- OBJETIVO 1
Responda com base no trecho sobre as custas da justiça:
(a) Quais anos aparecem entre parênteses após o nome de La Fontaine?
(b) O que os dois homens da fábula disputavam?
(c) O que Dom Resolve-Pleitos deu a cada uma das partes?
- OBJETIVO 2
Reescreva como lista JSON de strings as linhas da listagem, uma string por linha e sem as linhas em branco. Comece no início da listagem e pare depois da linha que contém "Action: click(357, 756)", omitindo as imagens.

- TRECHO DO DOCUMENTO
────────────────────────────────────────

Ruy
Medeiros
Considerem
quanto custam, hoje,
os
litígios. Calculem o que recebem
as
partes, depois de tudo pago e descontado,
e verão que Dom Resolve
–Pleitos fica com todo grão e
deixa aos litigantes apenas a palha
(La
Fontaine – A ostra e os litigantes).
O
Conselho Nacional de Justiça, no Projeto de Lei Complementar que
colocou à discussão da comunidade jurídica a fim de estabelecer
“normas gerais para a cobrança de custas dos serviços forenses no
âmbito da União, dos Estados, do Distrito Federal e Territórios e
o controle de sua arrecadação” toma como guia (não como critica
do fabulista), o que La Fontaine (1621 – 1695) diz das custas da
justiça. Esse, em “A ostra e os litigantes” conta que dois
homens disputavam a propriedade de uma ostra. Para resolver a
questão, chamaram o Dom Resolve-Pleitos. Este ouviu as partes, abriu
a ostra, comeu-a, deu uma concha para cada um. Ao invés do grão
disputado, as partes ficaram com a palha.

────────────────────────────────────────

- LISTAGEM FORNECIDA
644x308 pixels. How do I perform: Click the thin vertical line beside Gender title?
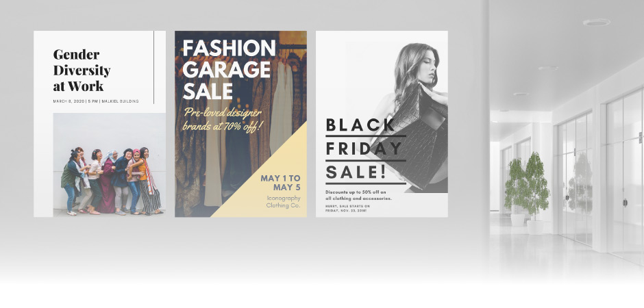tap(154, 67)
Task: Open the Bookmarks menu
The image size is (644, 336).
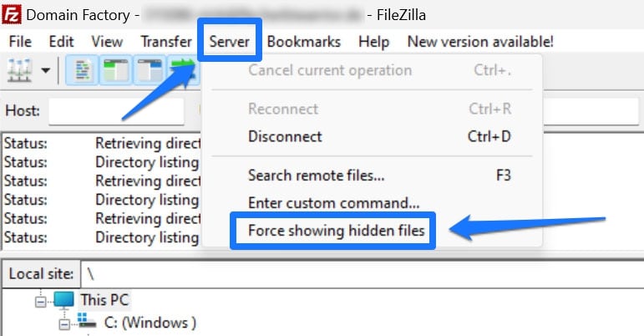Action: click(x=304, y=41)
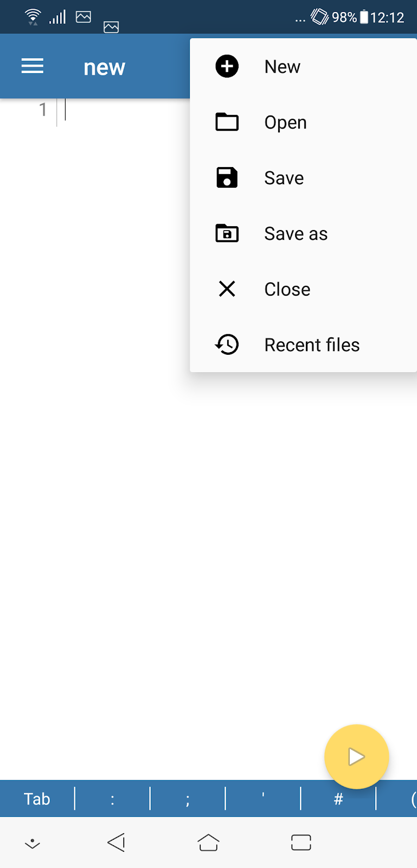
Task: Run code with the yellow play button
Action: click(357, 756)
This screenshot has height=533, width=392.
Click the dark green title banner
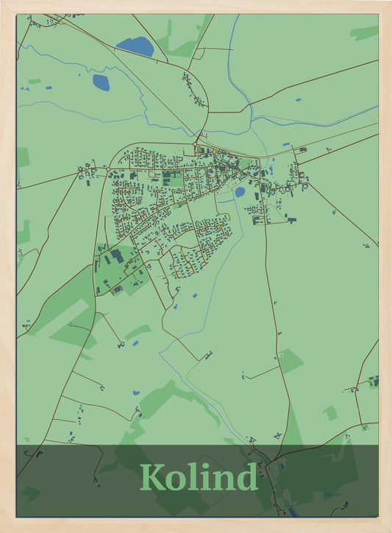tap(198, 481)
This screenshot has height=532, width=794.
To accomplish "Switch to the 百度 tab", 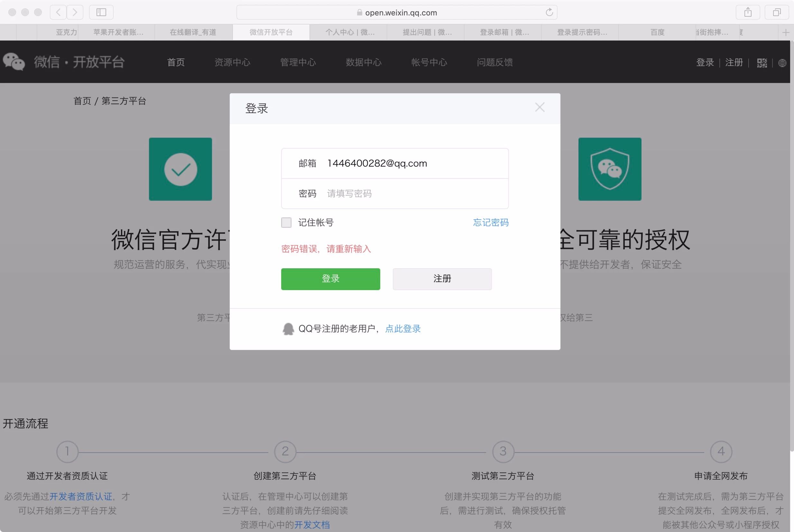I will 657,33.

────────────────────────────────────────

- RESPOSTA DA TAREFA 1
(a) 1621 e 1695.
(b) A propriedade de uma ostra.
(c) Uma concha.

- RESPOSTA DA TAREFA 2
[
  "644x308 pixels. How do I perform: Click the thin vertical line beside Gender title?",
  "tap(154, 67)",
  "Task: Open the Bookmarks menu",
  "The image size is (644, 336).",
  "Action: click(x=304, y=41)",
  "Task: Run code with the yellow play button",
  "Action: click(357, 756)"
]